» **PASSAGE TO READ**

= = = =

My mother stayed with her through the night and my grandmother passed away in the morning. I was sleeping on the floor of my father’s room and I answered the phone, received the news, passed the phone to my father, and then went to the bathroom to get dressed. When I came out, I expected him to be fully dressed and on his cell phone. But Dad was sitting on the bed, his bare feet on the floor. I thought he was lost once again, in that corner of his brain where he goes to solve problems. But instead of springing to life when I told him we should get moving, he sat for a few moments longer, and I understood that he was experiencing something profound—my mother’s pain and a feeling of helplessness, two things which my father does not experience very often.
The sun had still not risen as we drove to the hospital in the dark. Dad gave me a charming yet totally unnecessary speech about death, something along the lines of “Death is a part of life; we have to be happy that she didn’t suffer; it is time to accept this and move forward.” Like I said, I am at peace with the idea of death, even my own. (I just don’t want to die in an airplane.) My mother takes care of people who are terminally ill, and I have absorbed her attitude toward death, which I agree with. When dealing with the terminally ill, families oftentimes prolong suffering in an effort to prolong life, which is not a good thing. I hope I don't die in a hospital. I hope that if something happens to me where I can't make decisions for myself, someone will pump me full of morphine and let me go peacefully. We can't live forever, but we do have some control over how we die. Dad ended his flowery speech with, “Seriously, when it’s my time to go, just pump me full of morphine, close the door, and walk away. No muss, no fuss.”

= = = =

» **DATA FOR ANALYSIS**
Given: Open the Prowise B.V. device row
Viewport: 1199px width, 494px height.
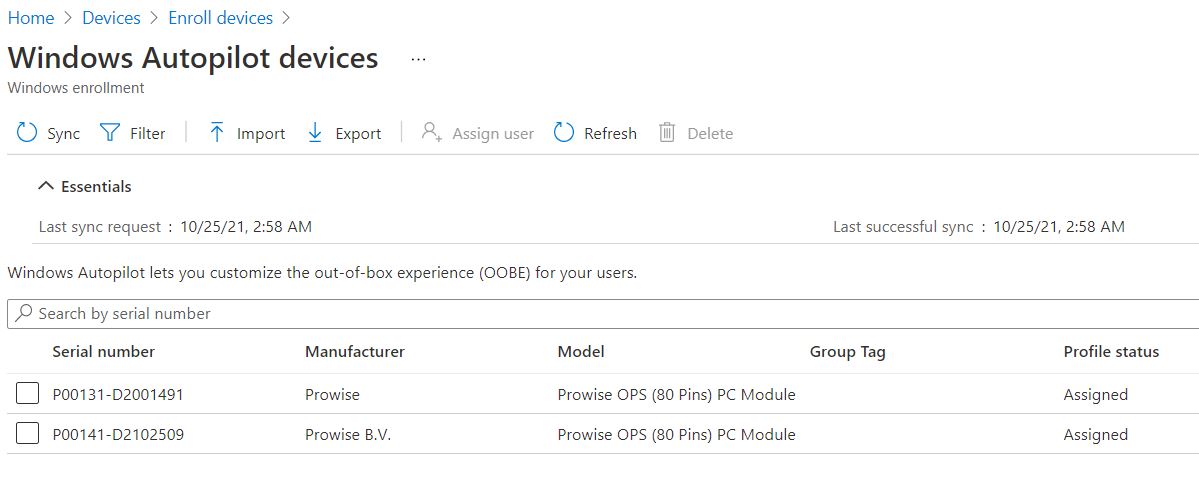Looking at the screenshot, I should [x=603, y=434].
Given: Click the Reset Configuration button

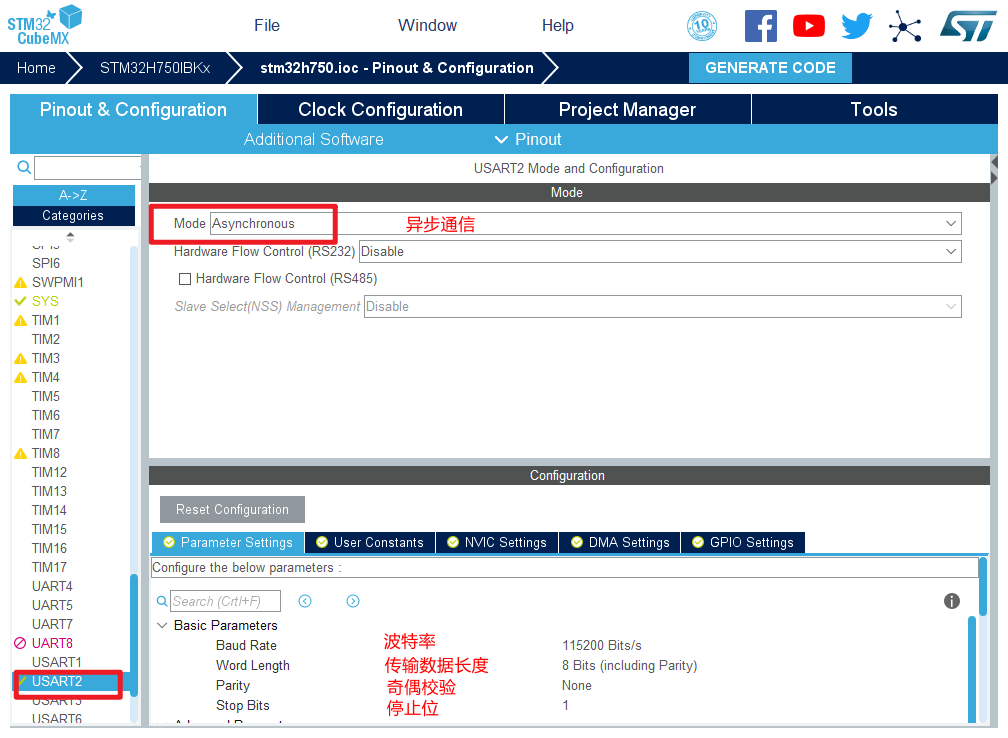Looking at the screenshot, I should point(232,509).
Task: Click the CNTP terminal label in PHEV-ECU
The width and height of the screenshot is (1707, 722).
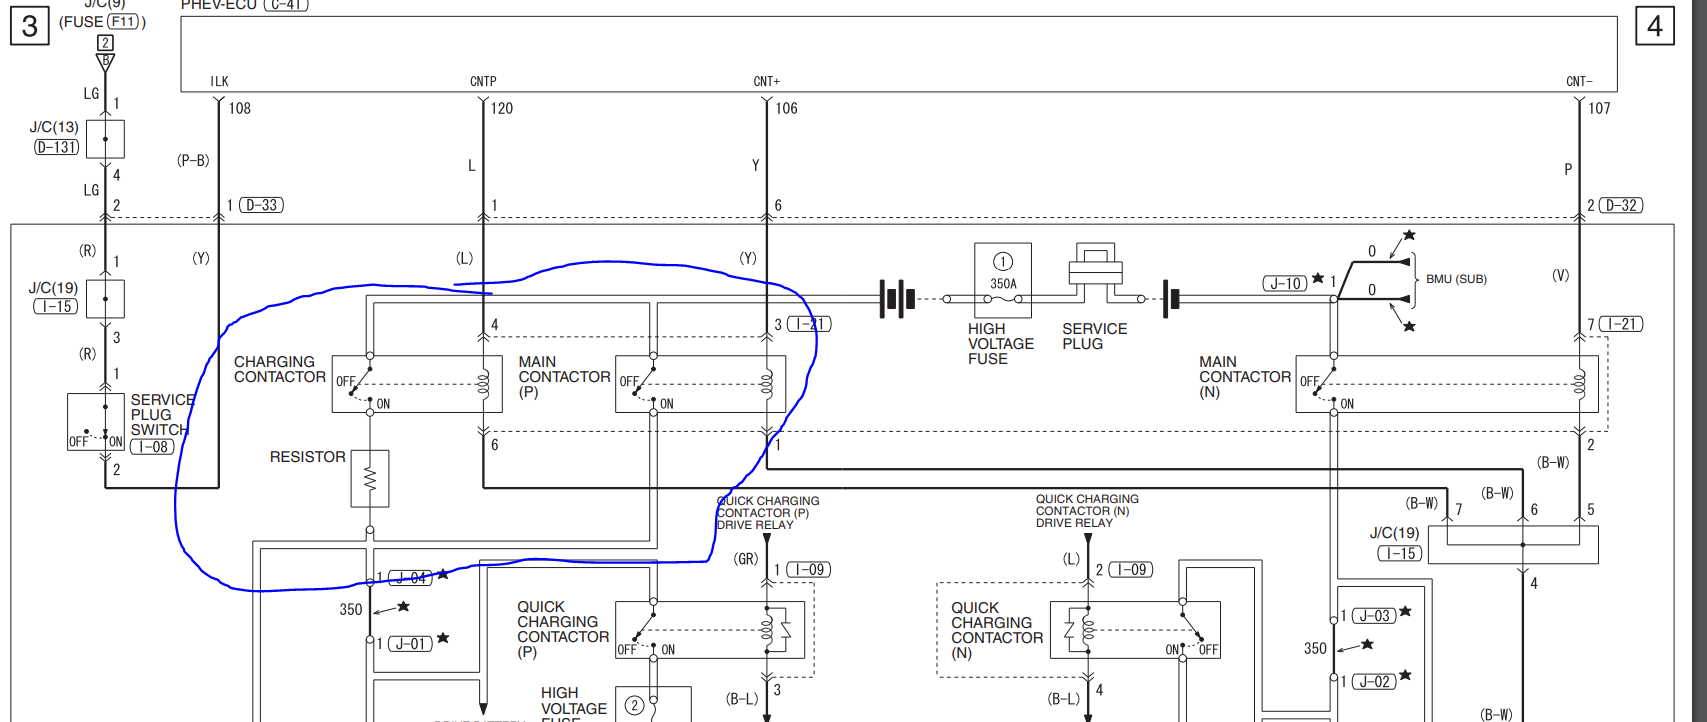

= = = =

» **SET OF TASKS**
(1) Transcribe the passage about the grandmother's death between "My mother stayed" and "experience very often.", inclusive.
(2) In the passage about the grandmother's death, where was the narrator sleeping when the phone call came?

» **EXERCISE RESULTS**
(1)
My mother stayed with her through the night and my grandmother passed away in the morning. I was sleeping on the floor of my father’s room and I answered the phone, received the news, passed the phone to my father, and then went to the bathroom to get dressed. When I came out, I expected him to be fully dressed and on his cell phone. But Dad was sitting on the bed, his bare feet on the floor. I thought he was lost once again, in that corner of his brain where he goes to solve problems. But instead of springing to life when I told him we should get moving, he sat for a few moments longer, and I understood that he was experiencing something profound—my mother’s pain and a feeling of helplessness, two things which my father does not experience very often.

(2) On the floor of the father's room.